Some board games, such as chess and Go, use an adjournment mechanism to suspend the game in progress so it can be continued at another time, typically the following day. The rationale is that games often extend in duration beyond what is reasonable for a single session of play. There may be a : the next move that would be made is sealed in an envelope, to be played out when the game resumes (normally played by the director or arbiter). This practice ensures that neither player knows what the board position will be when it is their next turn to move.

Chess

When an adjournment is made, the player whose move it is secretly writes their next move on their scoresheet but does not make the move on the chessboard.  Both opponents' scoresheets are then placed in the sealed-move envelope and the envelope is sealed. The names of the players, the colors, the position, the time on the clocks and other game data are recorded on the envelope; the envelope may also be signed by both players.  The arbiter then keeps possession of the envelope until it is time to restart the game, at which time the arbiter opens the envelope, makes the sealed move on the board, and starts the opponent's clock. 
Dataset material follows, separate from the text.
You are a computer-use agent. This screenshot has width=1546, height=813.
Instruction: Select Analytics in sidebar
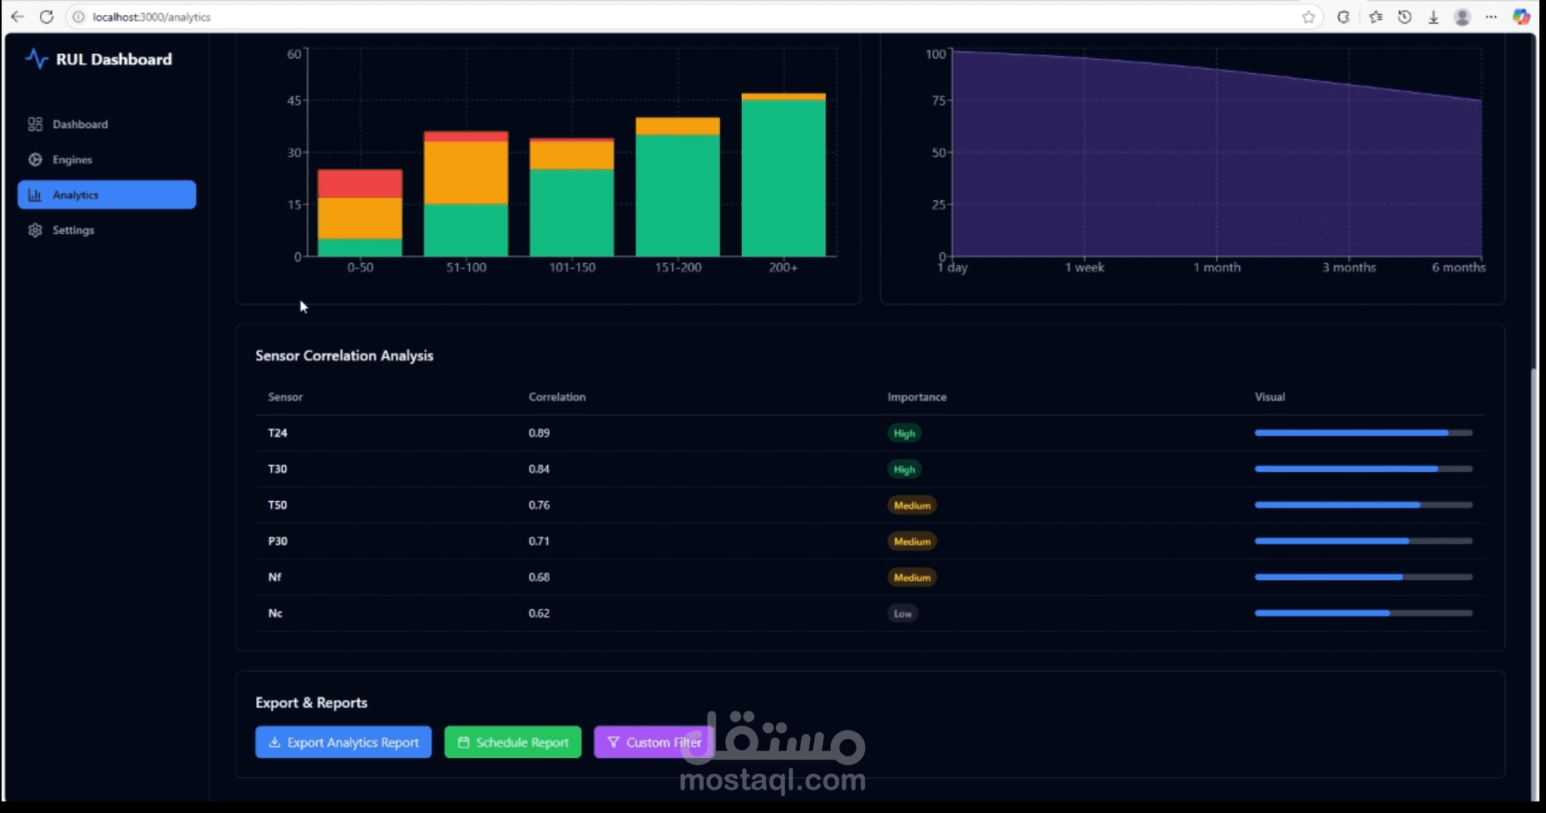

Under USCF rules, if the sealed move is ambiguous and subject to more than one interpretation, the opponent of the player making the sealed move may choose among the reasonable interpretations .  If the sealed move is illegal and there is no reasonable interpretation, the player making the sealed move loses the game .  Under FIDE rules, sealing an ambiguous move will also lose the game.

Schedules allowing for adjournment usually fall into either of two categories:
 2 hours per player for the first forty moves, followed by adjournment (a five-hour session)
 Two hours per player for the first forty moves, followed by one hour for the next twenty moves, followed by adjournment (a six-hour session)

The rules for adjourning a game of chess are as follows:
Once the time control has passed, either player has the option of adjourning, and may do so on their move.
If a player exercises that option, they forfeit the remainder of their time that had been allotted for that session.
When the duration of the session has ended, it is imperative for the player with the move to adjourn the game.
A player adjourns the game by recording their move secretly in an envelope and sealing it. Upon resumption, the arbiter makes the sealed move and the game continues.

The first three rules are designed to encourage players to continue games until the end of the session, but no longer. The last rule ensures that upon adjournment neither player knows what the position will be when it is their next turn to move, maintaining fairness of potential interim analysis of the adjourned positions. However, it can be advantageous to be the player who makes the sealed move, especially if the move forces a specific response from the other player.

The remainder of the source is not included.